Liu: I am thrilled to see the renminbi has been included in the SDR [special drawing rights] basket because more global institutional investors will come and say, ‘I want to build a fixed income portfolio with exposure into renminbi.’ This is an exciting time for us, even more so than mutual fund recognition.

Smart: I see it the other way. I don’t think it’s a big deal. Very few people care about the SDR and I think that institutional investors in particular are going to focus more on the market interventions over the summer and the ineffective approach with the mutual fund market. That has more to do with investors’ perceptions of, not scalability, but the individual appreciation of the market itself. I mean, do you feel confident in your ability to invest in the market and not have the market make all these whipsawed moves on you?

Wang: We have seen that in the local market in China, some institutional players want to have a renminbi-denominated share of mutual funds, so hedging the renminbi currency risk was required. Making renminbi the internationalised currency will enable portfolio managers to hedge the risk more easily.

Funds Europe: How are foreign investors likely to access China in the coming years – through Luxembourg, or through locally domiciled funds? In general, how do you see globalisation of the China asset management industry evolving?

Liu: Hong Kong seems and probably continues to be a pilot market before opening up to other centres. It is the same as with renminbi trading centres. It started off in Hong Kong and then gradually went to London, Paris, Frankfurt and elsewhere. Whether it’s Dublin or Luxembourg, it will just take its turn.

Fechter: It depends which investor segment you want to target. What is your long-term planning? If you want to attract Hong Kong private and retail investors, mutual recognition is the best, quickest, easiest way to attract them. If you want to attract international institutional business, you might want to do it via the existing RQFII [Renminbi Qualified Foreign Institutional Investor] quota. You don’t need anything new.

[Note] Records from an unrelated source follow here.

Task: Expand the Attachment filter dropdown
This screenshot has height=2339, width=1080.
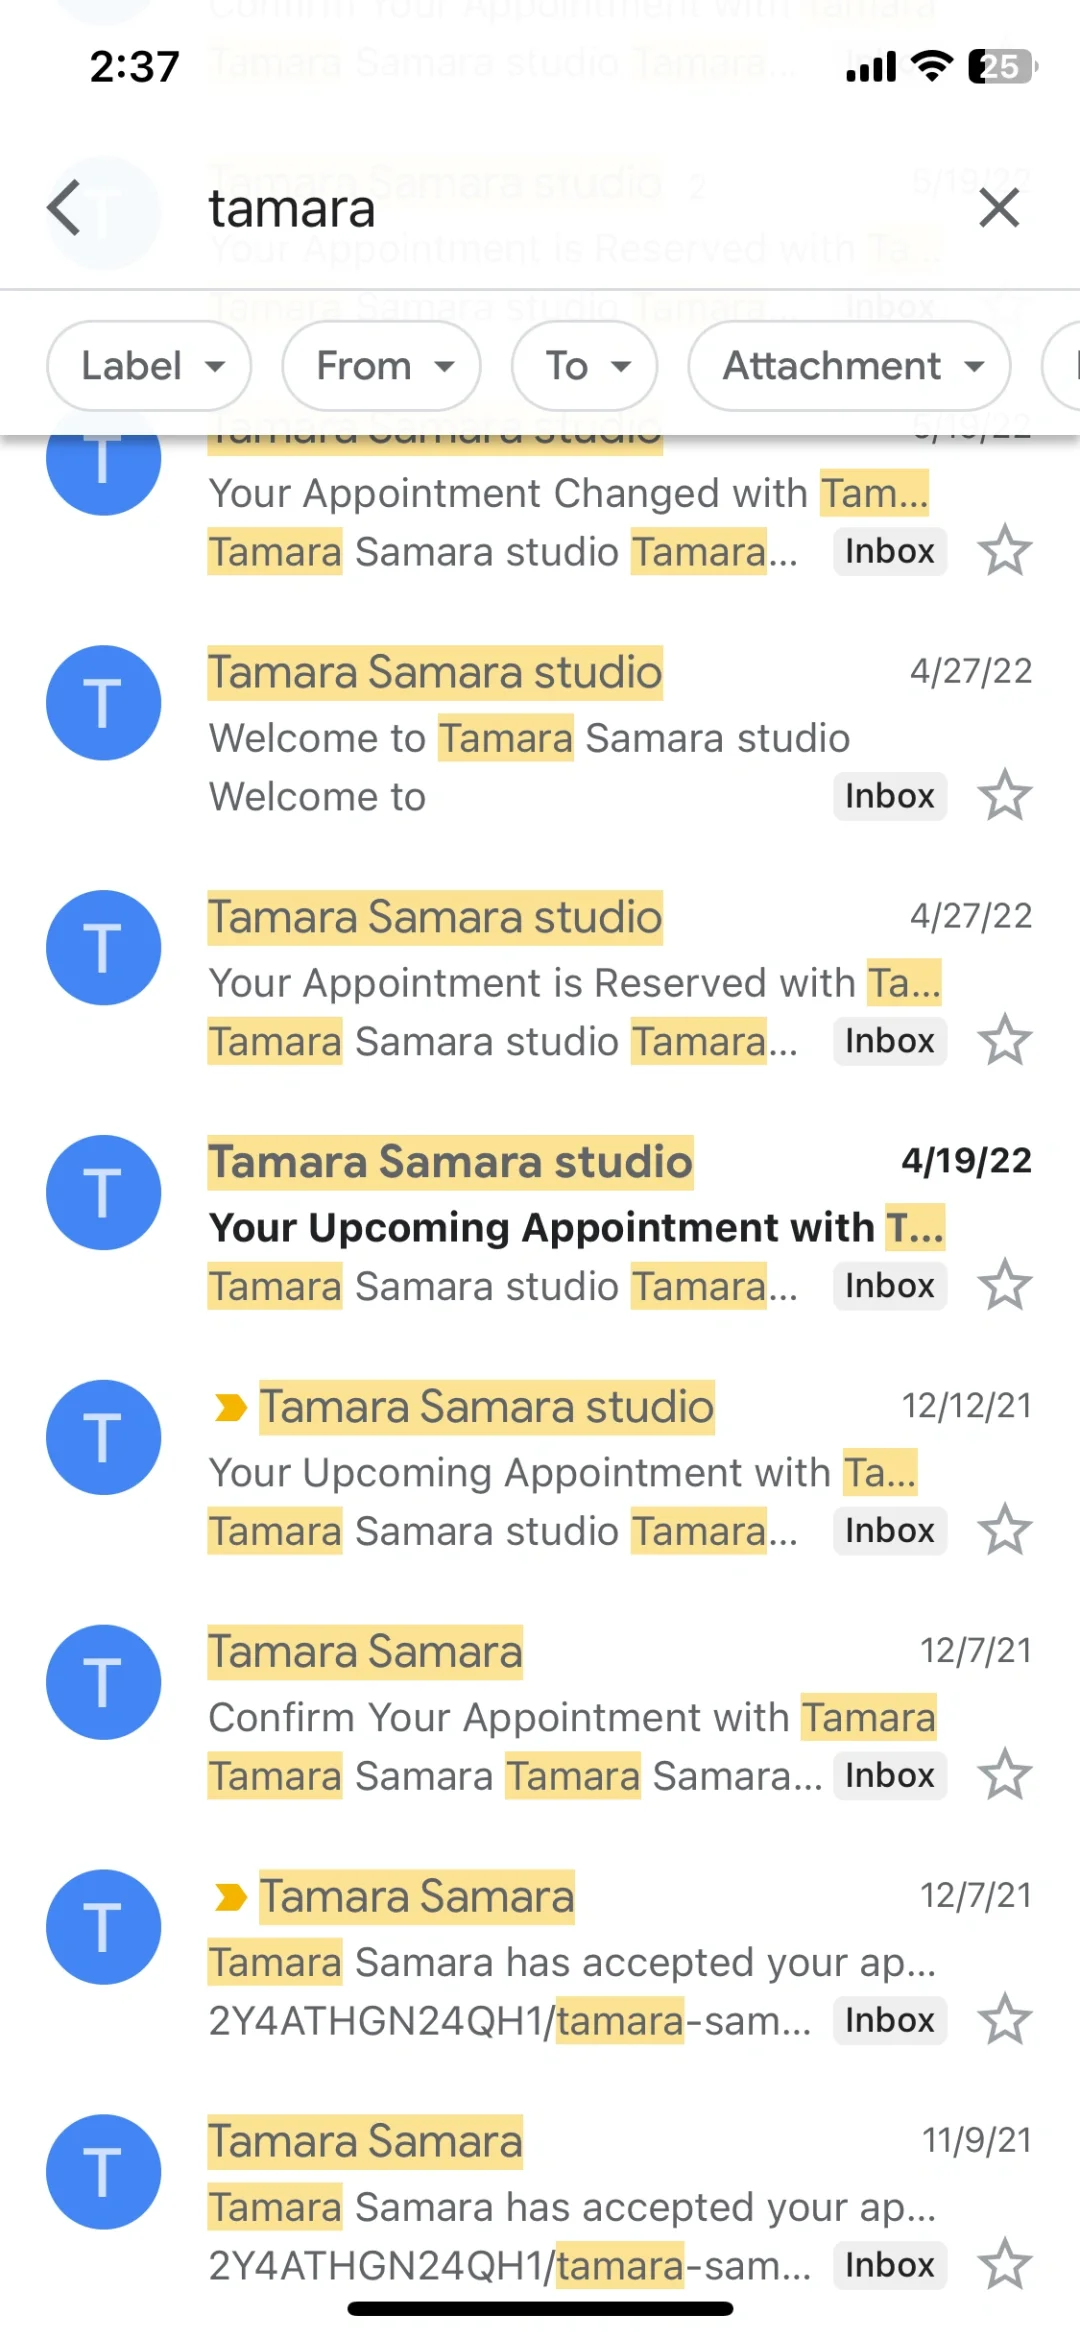Action: click(849, 366)
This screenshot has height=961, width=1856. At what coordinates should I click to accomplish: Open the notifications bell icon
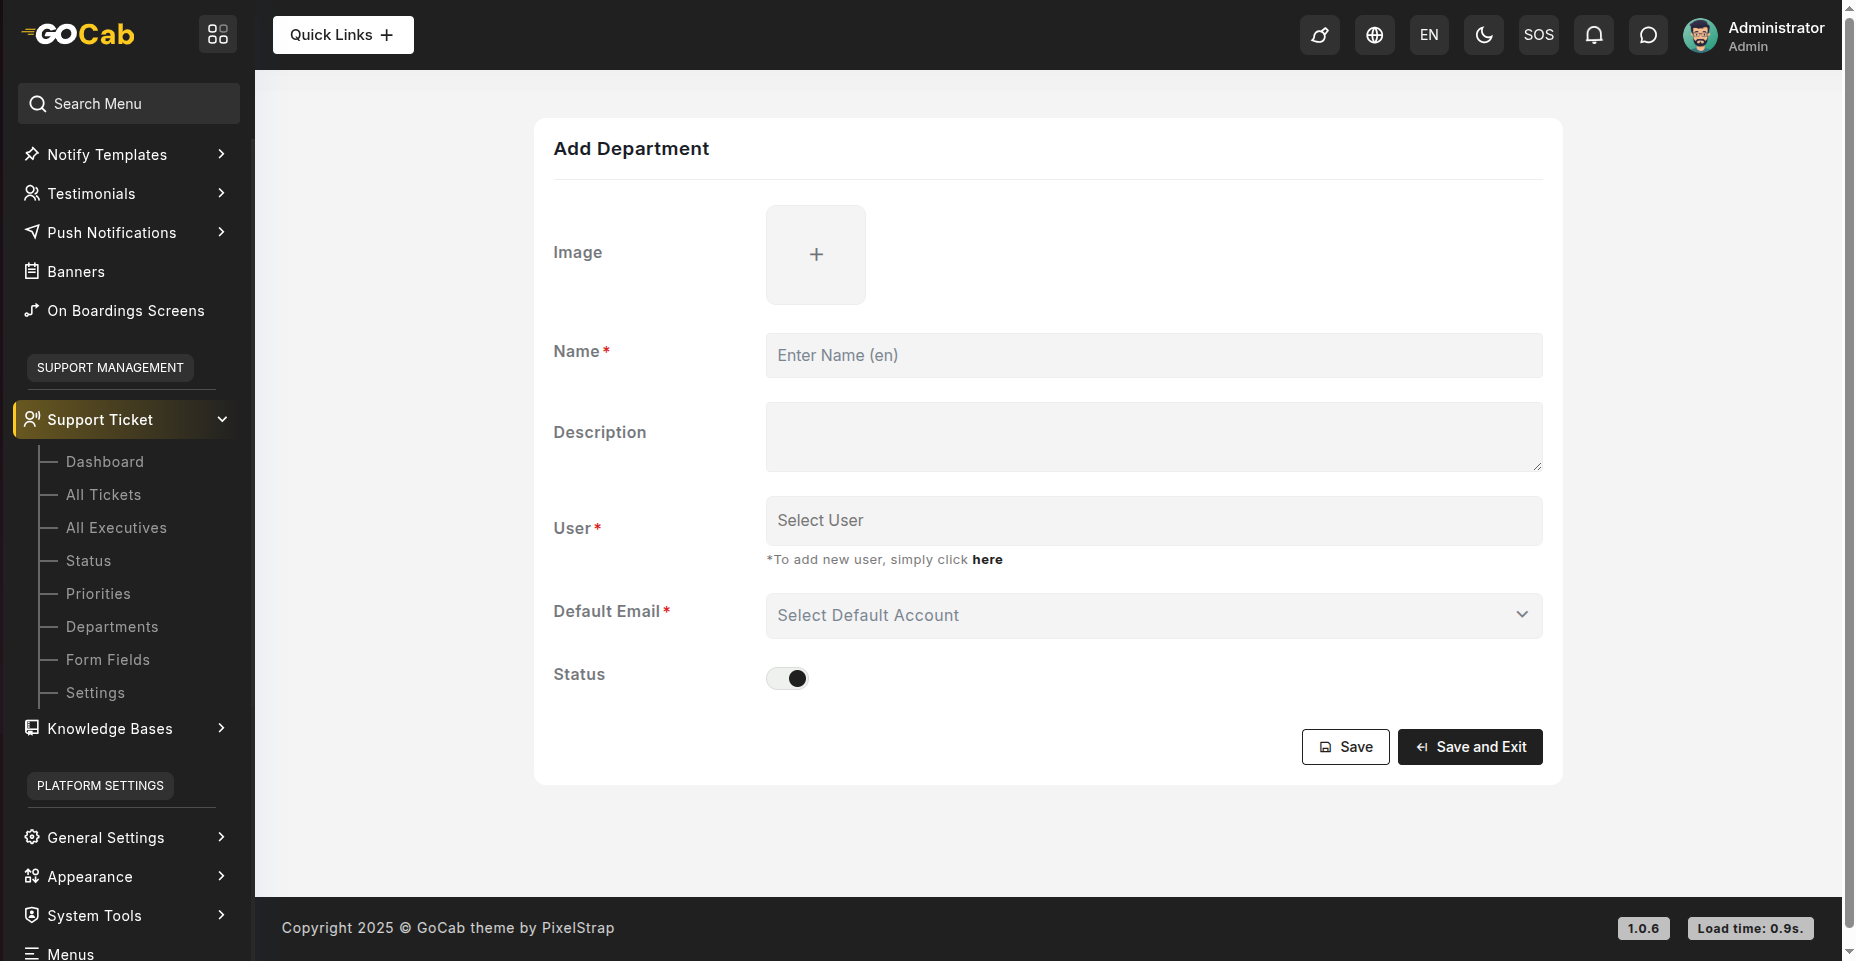click(1593, 35)
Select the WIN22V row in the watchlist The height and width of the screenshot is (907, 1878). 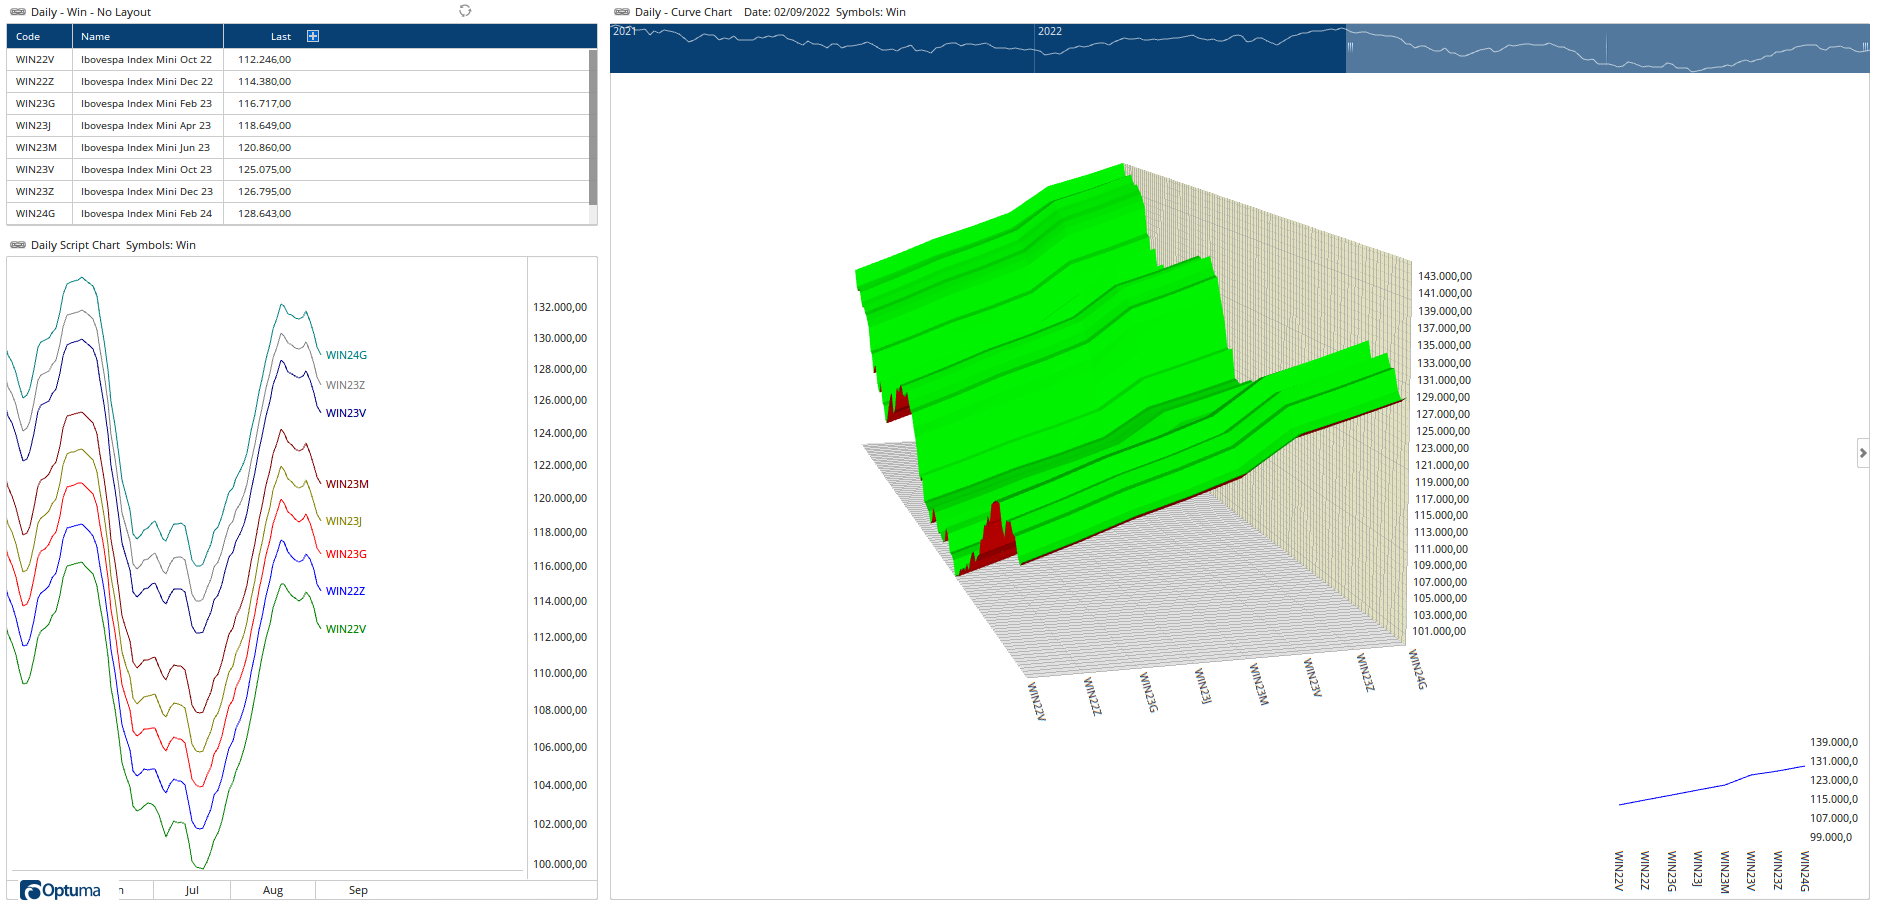[35, 60]
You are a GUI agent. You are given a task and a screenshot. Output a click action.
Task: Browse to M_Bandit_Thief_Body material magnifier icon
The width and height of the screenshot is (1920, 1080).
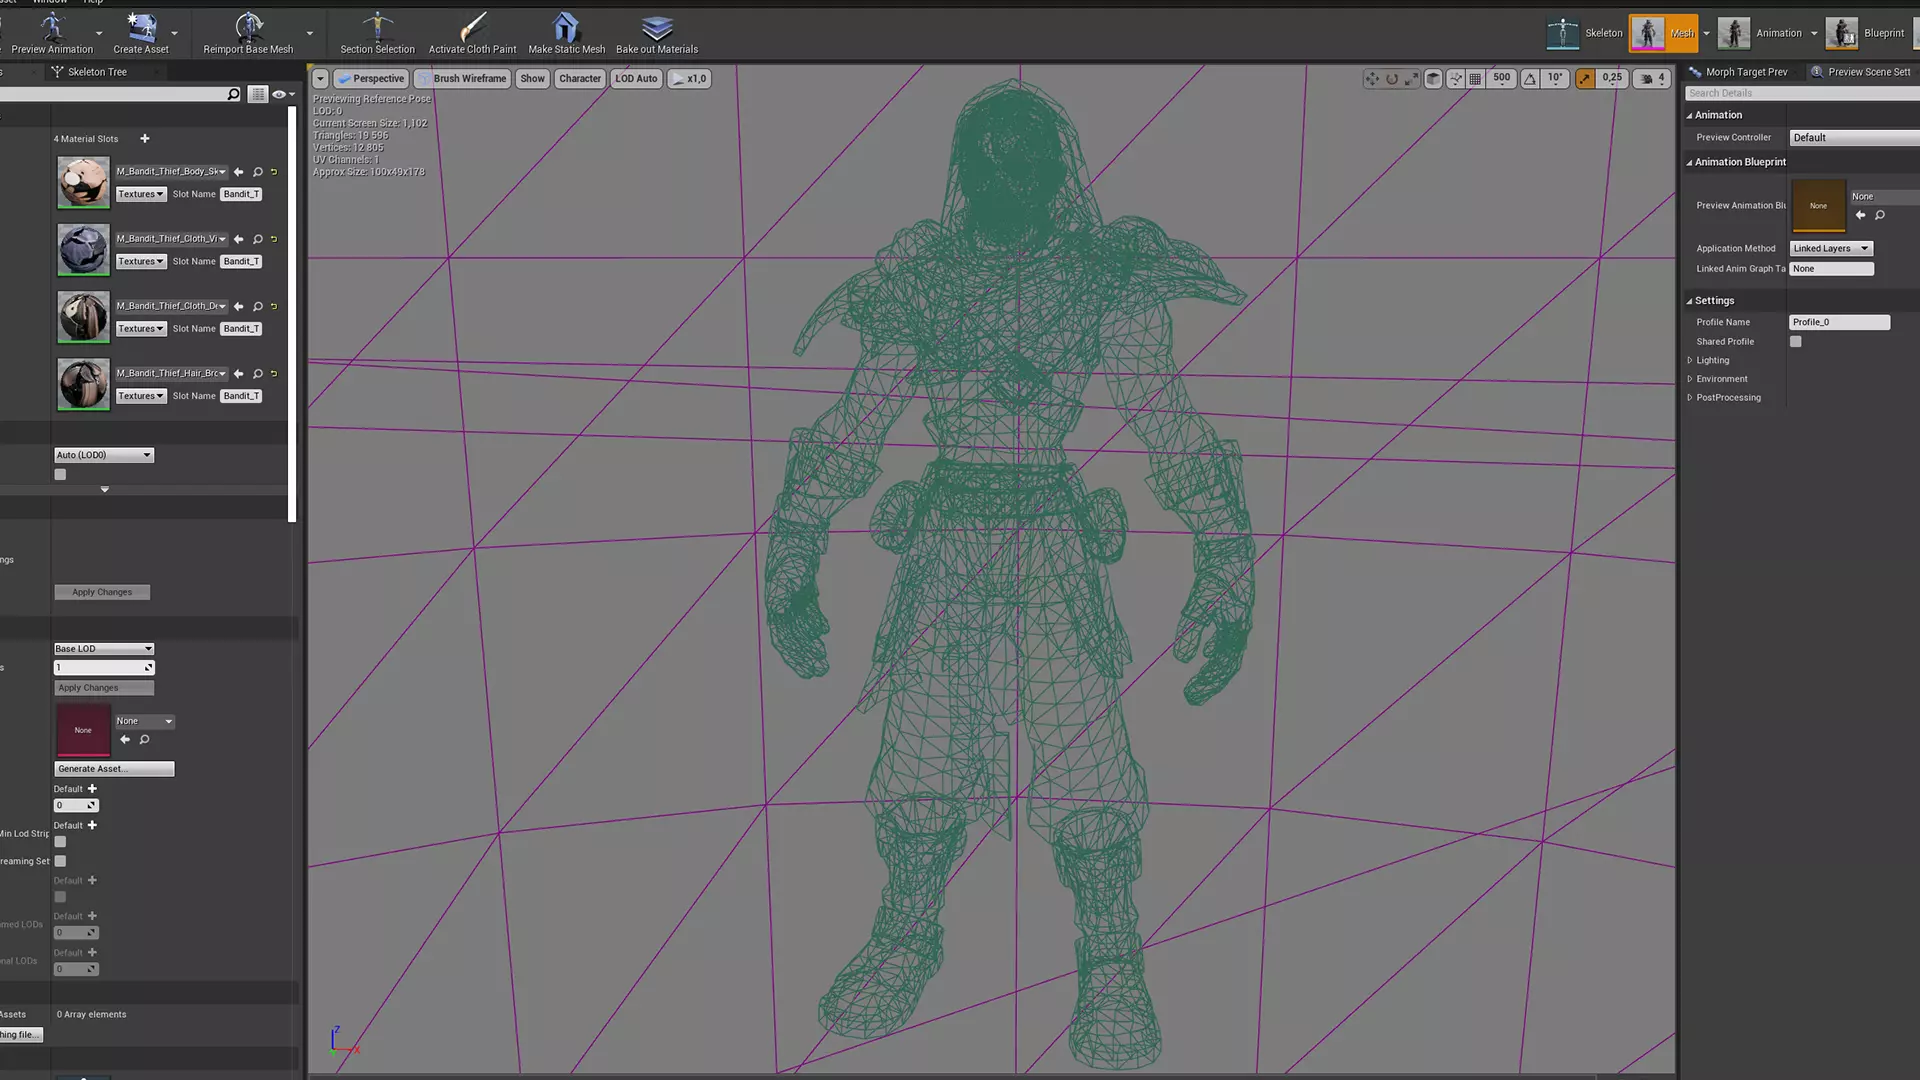258,172
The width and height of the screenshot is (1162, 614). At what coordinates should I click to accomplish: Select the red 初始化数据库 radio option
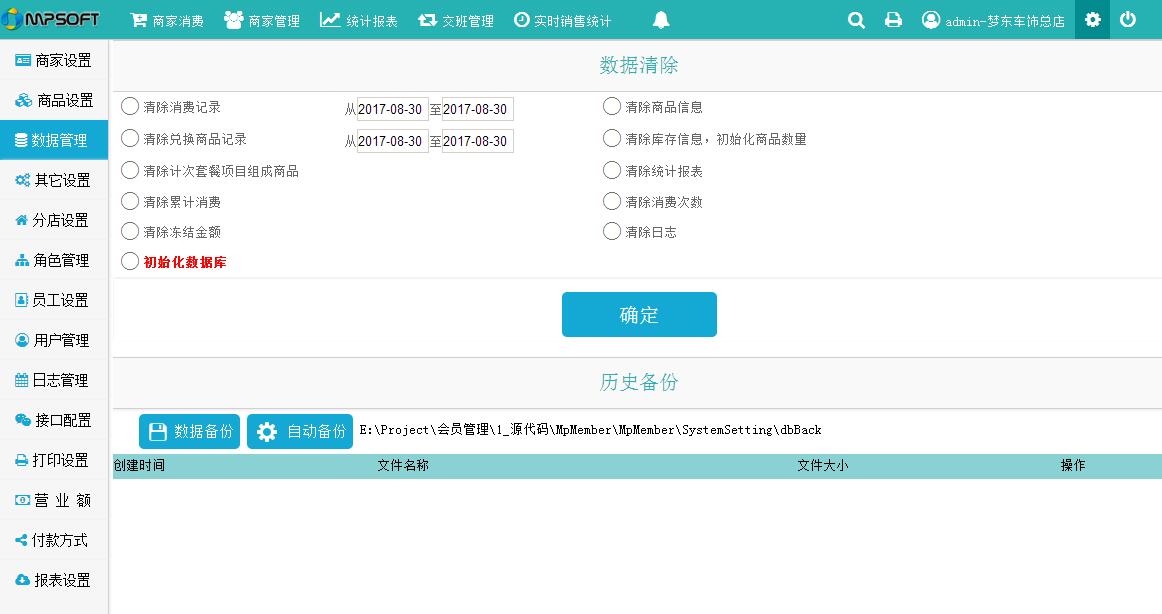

If you want to sell your capabilities to retail investors on a worldwide level, I probably would take an established Ucits brand. We see a lot of asset managers from China establishing their subsidiaries either in Ireland, London or Luxembourg to sell these funds internationally. Why? Because Ucits is a trusted product, it has a track record and you can make it clear that this is a product for international customers.

Smart: We would prefer to use Ucits pretty much everywhere. We do that with our Brazilian equity manager and our Malaysian sharia-compliant manager. If we have a sale that we want to make in India or Hong Kong or elsewhere, Ucits is the investment vehicle we would like to use. And that’s going to be best for the investor because it gives a nice big fund. However, we’re seeing a lot of passport packages between Malaysia, Thailand, Singapore, Australia and elsewhere. You’ve got these small segments that are trying to be a little bit more parochial. We’re seeing that a little bit with mutual fund recognition here as well. You end up having to re-domicile funds in different locations and that’s not beneficial for the end investor.

Cheng: The expansion of the RQFII scheme is a reference point for us. Hong Kong is the first stop for anything. And from a regulator’s perspective there is simply nothing to lose. They want to expand the scheme.